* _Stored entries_
=== Begin Enclosure ===
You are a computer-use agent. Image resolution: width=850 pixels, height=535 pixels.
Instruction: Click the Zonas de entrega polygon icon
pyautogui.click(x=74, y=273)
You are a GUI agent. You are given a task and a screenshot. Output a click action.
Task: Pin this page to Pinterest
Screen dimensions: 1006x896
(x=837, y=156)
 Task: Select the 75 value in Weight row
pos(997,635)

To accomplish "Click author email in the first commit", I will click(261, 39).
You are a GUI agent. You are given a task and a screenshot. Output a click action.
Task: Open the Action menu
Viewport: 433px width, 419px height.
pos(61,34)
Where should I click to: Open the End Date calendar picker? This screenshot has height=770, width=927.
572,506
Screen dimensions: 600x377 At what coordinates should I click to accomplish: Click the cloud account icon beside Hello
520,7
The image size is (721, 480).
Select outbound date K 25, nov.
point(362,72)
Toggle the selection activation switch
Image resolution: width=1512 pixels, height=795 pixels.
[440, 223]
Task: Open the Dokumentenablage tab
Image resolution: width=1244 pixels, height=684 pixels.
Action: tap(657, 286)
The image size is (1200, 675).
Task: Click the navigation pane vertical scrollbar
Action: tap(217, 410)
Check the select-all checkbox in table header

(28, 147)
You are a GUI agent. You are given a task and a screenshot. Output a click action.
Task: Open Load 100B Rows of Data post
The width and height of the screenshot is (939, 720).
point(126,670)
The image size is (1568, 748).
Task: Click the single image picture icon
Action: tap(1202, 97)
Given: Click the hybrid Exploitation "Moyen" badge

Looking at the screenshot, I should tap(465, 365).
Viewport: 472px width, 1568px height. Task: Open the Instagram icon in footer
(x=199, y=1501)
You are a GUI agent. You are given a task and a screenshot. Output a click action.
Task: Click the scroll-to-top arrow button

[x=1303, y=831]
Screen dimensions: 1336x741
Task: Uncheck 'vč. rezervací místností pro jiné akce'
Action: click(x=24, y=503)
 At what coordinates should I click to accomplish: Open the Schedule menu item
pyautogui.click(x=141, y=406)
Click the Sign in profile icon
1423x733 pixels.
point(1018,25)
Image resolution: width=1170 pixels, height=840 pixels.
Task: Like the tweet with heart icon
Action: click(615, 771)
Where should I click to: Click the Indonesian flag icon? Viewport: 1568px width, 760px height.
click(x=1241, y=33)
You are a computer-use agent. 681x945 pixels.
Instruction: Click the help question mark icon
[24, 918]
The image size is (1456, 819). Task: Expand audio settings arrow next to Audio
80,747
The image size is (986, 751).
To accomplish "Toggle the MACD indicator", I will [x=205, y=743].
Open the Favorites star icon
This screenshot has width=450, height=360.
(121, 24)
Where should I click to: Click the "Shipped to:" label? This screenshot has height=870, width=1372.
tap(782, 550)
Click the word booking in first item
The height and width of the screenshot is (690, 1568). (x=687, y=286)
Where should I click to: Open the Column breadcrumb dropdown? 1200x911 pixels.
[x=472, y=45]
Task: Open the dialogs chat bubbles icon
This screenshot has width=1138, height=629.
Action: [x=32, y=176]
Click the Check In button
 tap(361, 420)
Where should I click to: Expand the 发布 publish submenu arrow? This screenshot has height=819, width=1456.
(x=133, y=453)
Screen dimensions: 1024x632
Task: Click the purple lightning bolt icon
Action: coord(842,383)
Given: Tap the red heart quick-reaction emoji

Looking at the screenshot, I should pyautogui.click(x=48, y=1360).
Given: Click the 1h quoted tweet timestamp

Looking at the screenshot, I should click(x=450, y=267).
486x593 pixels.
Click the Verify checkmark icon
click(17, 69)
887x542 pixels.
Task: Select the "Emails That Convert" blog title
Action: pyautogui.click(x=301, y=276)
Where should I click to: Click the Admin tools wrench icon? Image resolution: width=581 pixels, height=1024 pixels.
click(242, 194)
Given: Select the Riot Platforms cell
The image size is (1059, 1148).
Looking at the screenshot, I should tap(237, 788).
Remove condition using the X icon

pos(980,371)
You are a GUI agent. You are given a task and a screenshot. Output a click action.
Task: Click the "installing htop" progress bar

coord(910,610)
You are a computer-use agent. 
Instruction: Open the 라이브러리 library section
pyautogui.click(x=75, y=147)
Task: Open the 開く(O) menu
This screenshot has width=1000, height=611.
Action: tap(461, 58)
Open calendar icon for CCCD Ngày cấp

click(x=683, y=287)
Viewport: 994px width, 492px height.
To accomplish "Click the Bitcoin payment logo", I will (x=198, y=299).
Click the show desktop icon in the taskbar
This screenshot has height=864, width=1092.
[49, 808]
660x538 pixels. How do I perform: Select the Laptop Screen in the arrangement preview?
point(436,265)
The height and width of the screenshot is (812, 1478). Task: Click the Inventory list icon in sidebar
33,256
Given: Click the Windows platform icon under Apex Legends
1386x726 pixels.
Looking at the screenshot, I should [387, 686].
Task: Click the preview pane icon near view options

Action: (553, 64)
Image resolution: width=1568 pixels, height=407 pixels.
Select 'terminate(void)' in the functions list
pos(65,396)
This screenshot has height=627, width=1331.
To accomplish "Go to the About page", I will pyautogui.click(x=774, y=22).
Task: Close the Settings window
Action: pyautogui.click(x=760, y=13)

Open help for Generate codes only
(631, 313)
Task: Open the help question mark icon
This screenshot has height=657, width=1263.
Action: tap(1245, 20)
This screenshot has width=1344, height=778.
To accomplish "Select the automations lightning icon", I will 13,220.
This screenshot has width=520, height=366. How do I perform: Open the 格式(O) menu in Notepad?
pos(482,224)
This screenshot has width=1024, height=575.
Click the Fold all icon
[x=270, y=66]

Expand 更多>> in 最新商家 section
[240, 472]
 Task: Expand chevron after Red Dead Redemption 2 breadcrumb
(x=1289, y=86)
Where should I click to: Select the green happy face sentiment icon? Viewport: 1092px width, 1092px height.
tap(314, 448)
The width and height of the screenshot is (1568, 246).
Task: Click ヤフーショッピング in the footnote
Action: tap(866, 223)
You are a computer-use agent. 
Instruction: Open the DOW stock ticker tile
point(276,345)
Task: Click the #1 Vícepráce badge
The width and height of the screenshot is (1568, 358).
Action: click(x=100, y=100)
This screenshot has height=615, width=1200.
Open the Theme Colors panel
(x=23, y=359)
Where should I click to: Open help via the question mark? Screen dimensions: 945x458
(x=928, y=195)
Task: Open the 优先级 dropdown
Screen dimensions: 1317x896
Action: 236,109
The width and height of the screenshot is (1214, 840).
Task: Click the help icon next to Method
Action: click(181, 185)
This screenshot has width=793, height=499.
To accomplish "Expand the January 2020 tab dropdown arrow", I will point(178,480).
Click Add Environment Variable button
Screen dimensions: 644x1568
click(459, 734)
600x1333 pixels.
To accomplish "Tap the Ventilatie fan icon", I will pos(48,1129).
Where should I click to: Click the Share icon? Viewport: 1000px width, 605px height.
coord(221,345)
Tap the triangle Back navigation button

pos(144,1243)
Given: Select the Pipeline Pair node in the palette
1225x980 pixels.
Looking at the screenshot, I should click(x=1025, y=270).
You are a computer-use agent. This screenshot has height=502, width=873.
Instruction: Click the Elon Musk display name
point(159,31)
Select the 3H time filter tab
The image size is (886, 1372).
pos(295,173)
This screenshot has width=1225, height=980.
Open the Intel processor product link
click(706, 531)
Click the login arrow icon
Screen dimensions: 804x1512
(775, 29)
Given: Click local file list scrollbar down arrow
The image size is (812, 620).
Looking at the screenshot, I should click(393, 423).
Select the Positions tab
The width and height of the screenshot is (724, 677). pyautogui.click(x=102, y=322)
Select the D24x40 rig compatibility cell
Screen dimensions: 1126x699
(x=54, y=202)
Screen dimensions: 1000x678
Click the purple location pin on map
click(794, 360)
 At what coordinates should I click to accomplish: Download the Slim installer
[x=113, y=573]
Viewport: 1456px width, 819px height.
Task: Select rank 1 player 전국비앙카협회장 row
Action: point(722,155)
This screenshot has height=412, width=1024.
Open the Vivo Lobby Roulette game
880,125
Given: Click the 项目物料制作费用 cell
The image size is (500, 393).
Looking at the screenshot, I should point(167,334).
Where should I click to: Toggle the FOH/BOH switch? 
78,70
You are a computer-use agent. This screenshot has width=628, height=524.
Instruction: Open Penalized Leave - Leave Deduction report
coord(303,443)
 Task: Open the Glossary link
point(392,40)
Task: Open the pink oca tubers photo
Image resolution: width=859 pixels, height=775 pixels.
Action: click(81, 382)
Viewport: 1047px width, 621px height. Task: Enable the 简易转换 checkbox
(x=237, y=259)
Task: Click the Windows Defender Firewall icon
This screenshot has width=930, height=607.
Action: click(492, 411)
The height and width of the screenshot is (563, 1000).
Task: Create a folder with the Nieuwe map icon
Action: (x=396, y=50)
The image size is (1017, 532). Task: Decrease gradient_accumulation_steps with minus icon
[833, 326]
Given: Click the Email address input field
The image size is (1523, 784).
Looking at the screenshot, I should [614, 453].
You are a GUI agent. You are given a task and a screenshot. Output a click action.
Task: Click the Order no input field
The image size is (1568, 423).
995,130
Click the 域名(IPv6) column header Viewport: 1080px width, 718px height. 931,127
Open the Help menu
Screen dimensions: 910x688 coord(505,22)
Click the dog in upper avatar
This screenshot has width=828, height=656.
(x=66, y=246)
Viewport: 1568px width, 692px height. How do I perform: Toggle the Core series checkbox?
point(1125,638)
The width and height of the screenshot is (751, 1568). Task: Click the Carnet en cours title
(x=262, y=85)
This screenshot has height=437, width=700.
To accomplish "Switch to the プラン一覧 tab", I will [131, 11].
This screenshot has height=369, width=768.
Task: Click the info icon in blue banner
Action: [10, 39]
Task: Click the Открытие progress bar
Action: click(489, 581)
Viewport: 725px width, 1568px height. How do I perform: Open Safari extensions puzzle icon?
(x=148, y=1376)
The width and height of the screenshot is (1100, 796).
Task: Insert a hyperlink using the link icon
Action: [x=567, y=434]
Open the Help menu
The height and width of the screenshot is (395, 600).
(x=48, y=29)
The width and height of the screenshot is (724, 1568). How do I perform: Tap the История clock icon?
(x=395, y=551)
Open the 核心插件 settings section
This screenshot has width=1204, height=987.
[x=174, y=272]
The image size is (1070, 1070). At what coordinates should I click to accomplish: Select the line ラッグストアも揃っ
=== End Enclosure ===
* _What needs to be done_
Lines containing "Windows": tally them across the records above and give the total alone.

* _Output for this task_
2